In its second quarter Cargo Chartbook today, the International Air Transport Association (IATA) declared that the best of the upturn in air freight traffic is past, as traffic in freight tonne kilometers (FTKs) rose by only 4.0% year-over-year during the three months ended April.
The positive air freight performance during 2017 was supported by overall strength in world trade demand that is beginning to flag. Although FTKs continue to increase y-o-y, in seasonally adjusted terms, FTKs actually fell quarter-on-quarter for the first time in two years, and have tracked sideways for the past six months. The decline is likely related to weaker momentum in world trade, as the slowdown in air freight growth is also reflected in containerized trade – both likely connected to increasing concerns over protectionist rhetoric and tariffs.
IATA also noted a decline in the new export order component of the global manufacturing Purchasing Managers’ Index (PMI), an indicator of economic health in the manufacturing and service sectors. The PMI reached a twenty-one-month low recently, which is “still consistent with rising orders,” according to IATA, but indicates that third-quarter FTK growth is likely to be even lower, at just under 2%.
However, as usual, these predictions should be taken with a grain of salt. IATA may be overly bearish on the outlook for air cargo, especially considering that heads of cargo surveyed by IATA remain positive on the outlook for air freight. Expectations from heads of cargo indicate continued growth in cargo volumes, although volume expectations have fallen slightly since IATA’s previous survey. They are especially bullish on the outlook for cargo yields, with the weighted average score for the next twelve months of cargo yields reaching its highest level in almost eight years.
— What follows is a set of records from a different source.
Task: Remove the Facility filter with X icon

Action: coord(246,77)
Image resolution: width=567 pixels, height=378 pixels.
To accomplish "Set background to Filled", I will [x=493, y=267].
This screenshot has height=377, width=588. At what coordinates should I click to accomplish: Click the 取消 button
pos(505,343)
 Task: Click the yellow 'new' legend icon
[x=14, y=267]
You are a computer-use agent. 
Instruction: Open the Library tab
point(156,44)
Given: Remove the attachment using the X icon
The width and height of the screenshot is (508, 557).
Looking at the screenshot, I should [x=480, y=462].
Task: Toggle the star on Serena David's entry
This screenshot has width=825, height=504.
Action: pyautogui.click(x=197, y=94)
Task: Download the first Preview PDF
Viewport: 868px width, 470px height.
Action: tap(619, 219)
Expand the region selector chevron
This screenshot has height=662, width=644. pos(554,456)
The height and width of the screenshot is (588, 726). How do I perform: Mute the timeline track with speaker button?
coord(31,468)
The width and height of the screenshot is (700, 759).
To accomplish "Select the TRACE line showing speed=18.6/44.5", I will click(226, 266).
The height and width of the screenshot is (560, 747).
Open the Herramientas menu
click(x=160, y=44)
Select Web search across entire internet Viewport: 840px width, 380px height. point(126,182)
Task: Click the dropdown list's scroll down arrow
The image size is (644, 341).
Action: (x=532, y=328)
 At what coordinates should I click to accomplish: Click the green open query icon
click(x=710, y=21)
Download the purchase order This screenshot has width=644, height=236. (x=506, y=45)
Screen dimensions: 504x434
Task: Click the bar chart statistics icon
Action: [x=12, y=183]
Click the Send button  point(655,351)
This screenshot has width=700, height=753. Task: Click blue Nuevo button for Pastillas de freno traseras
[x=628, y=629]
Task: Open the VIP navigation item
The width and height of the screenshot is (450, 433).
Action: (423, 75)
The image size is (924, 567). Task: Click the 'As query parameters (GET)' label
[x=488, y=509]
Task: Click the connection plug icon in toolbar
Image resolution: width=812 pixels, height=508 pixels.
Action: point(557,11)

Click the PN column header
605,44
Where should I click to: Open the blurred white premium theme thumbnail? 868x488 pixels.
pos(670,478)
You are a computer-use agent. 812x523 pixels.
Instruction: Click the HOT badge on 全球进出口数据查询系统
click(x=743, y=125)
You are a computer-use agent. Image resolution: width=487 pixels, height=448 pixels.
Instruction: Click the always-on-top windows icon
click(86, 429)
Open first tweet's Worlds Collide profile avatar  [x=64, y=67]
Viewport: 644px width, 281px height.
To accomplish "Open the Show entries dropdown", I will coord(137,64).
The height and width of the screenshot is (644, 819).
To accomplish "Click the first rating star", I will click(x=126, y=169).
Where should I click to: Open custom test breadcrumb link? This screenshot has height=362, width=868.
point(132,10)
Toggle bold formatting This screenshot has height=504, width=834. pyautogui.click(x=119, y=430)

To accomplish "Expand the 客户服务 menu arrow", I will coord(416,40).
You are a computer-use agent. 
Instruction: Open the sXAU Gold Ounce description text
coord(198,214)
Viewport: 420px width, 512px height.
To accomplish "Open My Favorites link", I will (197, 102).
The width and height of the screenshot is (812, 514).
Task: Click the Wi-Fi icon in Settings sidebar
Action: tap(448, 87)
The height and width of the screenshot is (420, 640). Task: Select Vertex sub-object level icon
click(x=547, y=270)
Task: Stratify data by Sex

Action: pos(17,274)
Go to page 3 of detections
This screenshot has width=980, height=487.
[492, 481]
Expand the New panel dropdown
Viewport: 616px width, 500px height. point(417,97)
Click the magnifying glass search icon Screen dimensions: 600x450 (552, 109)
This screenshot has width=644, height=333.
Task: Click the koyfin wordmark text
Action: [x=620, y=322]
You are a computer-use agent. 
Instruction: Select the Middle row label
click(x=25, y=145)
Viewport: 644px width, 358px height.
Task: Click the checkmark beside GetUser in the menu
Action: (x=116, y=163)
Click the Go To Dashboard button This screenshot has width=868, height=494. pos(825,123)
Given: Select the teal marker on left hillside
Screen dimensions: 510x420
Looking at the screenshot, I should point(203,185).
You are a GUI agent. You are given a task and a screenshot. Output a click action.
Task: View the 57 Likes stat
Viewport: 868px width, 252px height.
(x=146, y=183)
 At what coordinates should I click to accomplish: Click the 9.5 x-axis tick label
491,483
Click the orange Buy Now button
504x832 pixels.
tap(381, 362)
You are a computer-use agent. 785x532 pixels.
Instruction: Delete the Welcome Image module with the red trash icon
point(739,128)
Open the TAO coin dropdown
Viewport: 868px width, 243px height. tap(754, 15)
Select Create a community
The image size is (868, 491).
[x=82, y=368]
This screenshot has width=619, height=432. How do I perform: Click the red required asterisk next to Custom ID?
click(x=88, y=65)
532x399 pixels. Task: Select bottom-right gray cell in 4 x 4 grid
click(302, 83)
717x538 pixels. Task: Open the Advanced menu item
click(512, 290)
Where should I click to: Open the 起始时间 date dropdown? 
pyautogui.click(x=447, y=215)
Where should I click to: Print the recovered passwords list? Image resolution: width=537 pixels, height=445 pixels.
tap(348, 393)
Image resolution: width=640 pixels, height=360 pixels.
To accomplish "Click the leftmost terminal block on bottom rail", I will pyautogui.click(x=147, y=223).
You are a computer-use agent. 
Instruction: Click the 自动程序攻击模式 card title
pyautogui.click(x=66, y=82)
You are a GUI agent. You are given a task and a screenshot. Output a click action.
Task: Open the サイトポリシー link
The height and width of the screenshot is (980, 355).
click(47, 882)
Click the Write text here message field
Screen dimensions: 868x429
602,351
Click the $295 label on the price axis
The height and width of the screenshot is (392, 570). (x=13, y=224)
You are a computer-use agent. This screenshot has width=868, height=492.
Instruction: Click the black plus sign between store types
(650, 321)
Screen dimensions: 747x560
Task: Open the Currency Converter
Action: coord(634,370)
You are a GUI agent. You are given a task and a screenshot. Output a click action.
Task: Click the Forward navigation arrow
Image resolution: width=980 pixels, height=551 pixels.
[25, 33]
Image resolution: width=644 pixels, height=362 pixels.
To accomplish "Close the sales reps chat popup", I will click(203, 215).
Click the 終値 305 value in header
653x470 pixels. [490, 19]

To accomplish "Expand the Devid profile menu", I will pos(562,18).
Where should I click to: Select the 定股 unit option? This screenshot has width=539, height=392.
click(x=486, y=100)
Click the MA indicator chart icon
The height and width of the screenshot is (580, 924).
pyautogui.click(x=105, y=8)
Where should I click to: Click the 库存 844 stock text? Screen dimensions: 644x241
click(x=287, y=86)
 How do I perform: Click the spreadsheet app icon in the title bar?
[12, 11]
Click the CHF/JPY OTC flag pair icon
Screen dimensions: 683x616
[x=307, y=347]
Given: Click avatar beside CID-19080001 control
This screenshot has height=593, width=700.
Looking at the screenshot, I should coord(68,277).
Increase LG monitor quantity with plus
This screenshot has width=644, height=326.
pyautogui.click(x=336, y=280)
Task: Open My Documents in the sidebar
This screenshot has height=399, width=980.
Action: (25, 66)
Is this wishful thinking on the part of cargo heads in an era of protectionism? Perhaps, but the impact of recently imposed tariffs on air freight has not yet emerged, as FedEx executives noted during the company’s Q4FY18 earnings call earlier this month. Raj Subramaniam, EVP, chief marketing and communications officer, FedEx Corp., told analysts, “We have not seen any changes from the customer behavior directly related to these new tariffs,” with impacted volumes quite small and impacted commodities “[making] up a very, very small portion of our US-to-China business.”
The DHL Global Trade Barometer also confirms the robustness of global trade in the face of increasing protectionism. According to the most recent index, released this week, global trade is likely to continue accelerating at least over the next three months, while the overall GTB index rose by one point to 67 points. The global air trade index remained at 70 points, well-above the 50 point mark that indicates a positive forecast.